1991 wurde deshalb die erste ICE-Reihe mit besser belastbaren Monobloc-, also Vollstahlrädern ausgerüstet. Das aber führte zu starken Schwingungen und Rattern während der Fahrt, weil die alten Gleisanlagen, die die ICE-Zügen mitbenutzten, nicht für die schweren Züge ausgelegt waren. Doch um keine Zeit gegenüber der Konkurrenz zu verlieren und Kosten zu sparen, verzichtete der Bahnvorstand darauf, den ICE-Verkehr vollständig auf eigene neugebaute Trassen zu verlegen und die Züge mit einer speziellen Federung auszurüsten, wie dies in anderen Ländern, die Hochgeschwindigkeitszüge betreiben, der Fall ist.
Ab 1992 griff er stattdessen auf die gummigefederten Radsätze zurück, vor denen das Fraunhofer Institut gewarnt hatte - "aus Komfortgründen", wie Bahnsprecher es heute rechtfertigen. Warnungen vor Radreifenbrüchen begegnete der Bahnvorstand regelmäßig mit Verweis auf die Ultraschalluntersuchungen, mit denen man eine Materialermüdung rechtzeitig feststellen könne. Warnungen aus der Belegschaft wurden mit der Behauptung zurückgewiesen, die Radsätze hätten eine Überlebensquote von 99,9 Prozent.
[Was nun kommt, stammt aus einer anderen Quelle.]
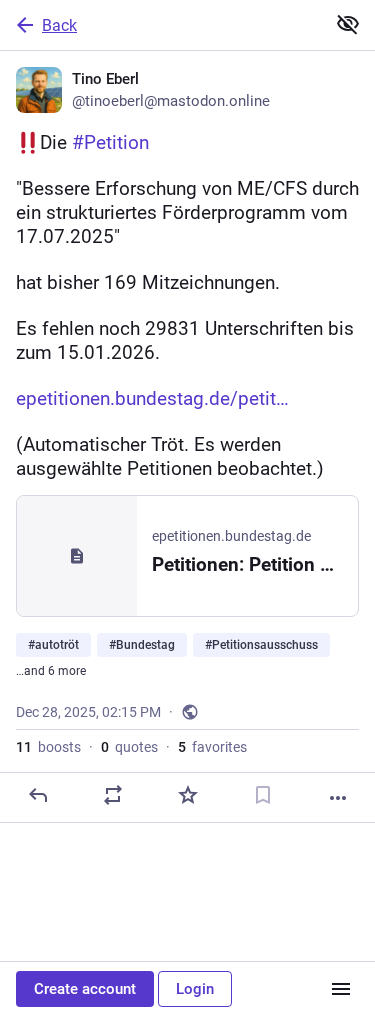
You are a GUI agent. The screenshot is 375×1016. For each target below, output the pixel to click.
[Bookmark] (263, 795)
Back (59, 25)
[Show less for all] (348, 24)
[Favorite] (188, 795)
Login (195, 989)
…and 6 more (51, 671)
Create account (85, 989)
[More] (338, 798)
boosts (48, 747)
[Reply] (38, 795)
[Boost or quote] (113, 795)
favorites (212, 747)
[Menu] (341, 989)
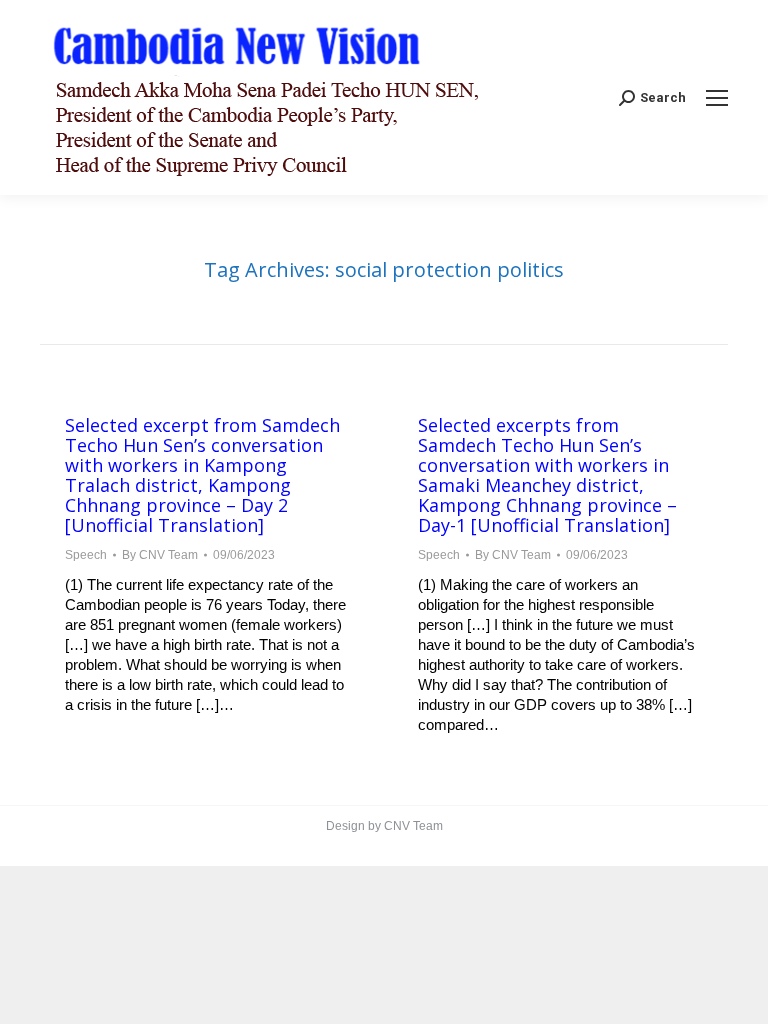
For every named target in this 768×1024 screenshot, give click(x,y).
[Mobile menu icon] (717, 98)
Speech (86, 555)
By (160, 555)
Seit 1994 stellte jedoch der Bahnvorstand die Ultraschalluntersuchungen ein. Nur neue Radsätze wurden noch überprüft, nicht aber die von bereits laufenden Zügen. Begründet wurde dies mit "Problemen mit dem Dreck an den Rädern", die genaue Messungen unmöglich machen würden. Wartungsmitarbeiter bestätigten, daß die Überprüfung der Räder nur noch durch "Taschenlampe und Augenschein" und "Abtasten" stattfand. Eine jetzt erstellte Studie des Technischen Überwachungsdienst (TÜV) stuft die regelmäßigen Inspektionen als "verbesserungswürdig" ein, wird aber bisher unter Verschluß gehalten.
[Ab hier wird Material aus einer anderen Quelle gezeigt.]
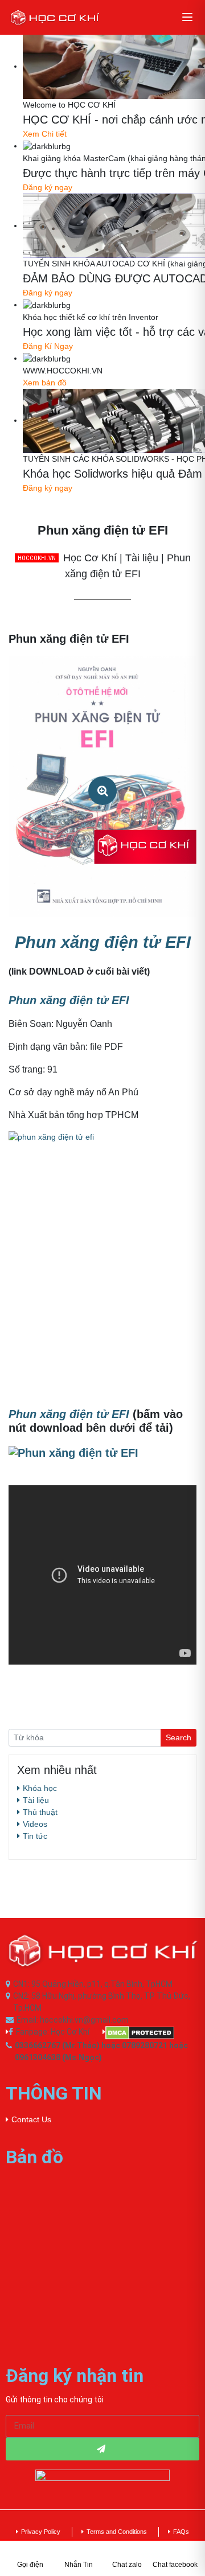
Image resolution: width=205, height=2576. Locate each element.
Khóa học (40, 1788)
1995 reichte der Maschinenbaumeister Gottfried Birkl einen Vorschlag zur elektronischen Radreifenüberwachung ein, um wenigstens während der Fahrt eine Verdrehung des Radreifens feststellen und rechtzeitig eine Notbremsung einleiten zu können. Der Bahnvorstand lehnte es aus Kostengründen ab. Das Ingenieur-Magazin VDI-Nachrichten schrieb kürzlich, Systeme, die im Lauf Radsätze kontrollieren können, seien inzwischen längst "Stand der Technik". Der verunglückte ICE-Zug hatte dagegen nur ein elektronisches Meldesystem über verstopfte Toiletten und fehlendes Klopapier, nicht aber über die sensibelste Stelle des Zuges, die Schnittstelle Rad-Schiene. Das beschädigte Rad konnte noch fast sechs Kilometer unbemerkt mitgeschleppt werden, bevor es das Unglück herbeiführte.
Seit Mitte 1997 lagen der Bahn Prüfberichte der Thyssen-Tochtergesellschaft für Meßtechnik und Qualität in Kassel vor. In diesen wurden erneut erhebliche Qulitätsmängel an fabrikneuen und an bereits in Einsatz gefahrenen Radsätzen des gummigefederten Typs registriert. Der für Technik im DB-Vorstand verantwortliche Roland Heinisch sagte dazu im Verkehrsausschuß des Bundestags, der Vorstand habe diese Prüfberichte nicht angefordert.
Im selben Jahr 1997 barst ein Radreifen der Stadtbahn in Hannover. Obwohl dieses Rad dem Rad des jetzt verunglückten ICEs gleicht, nahm dies der Bahnvorstand nicht zum Anlaß für verstärkte Sicherheitsvorkehrungen.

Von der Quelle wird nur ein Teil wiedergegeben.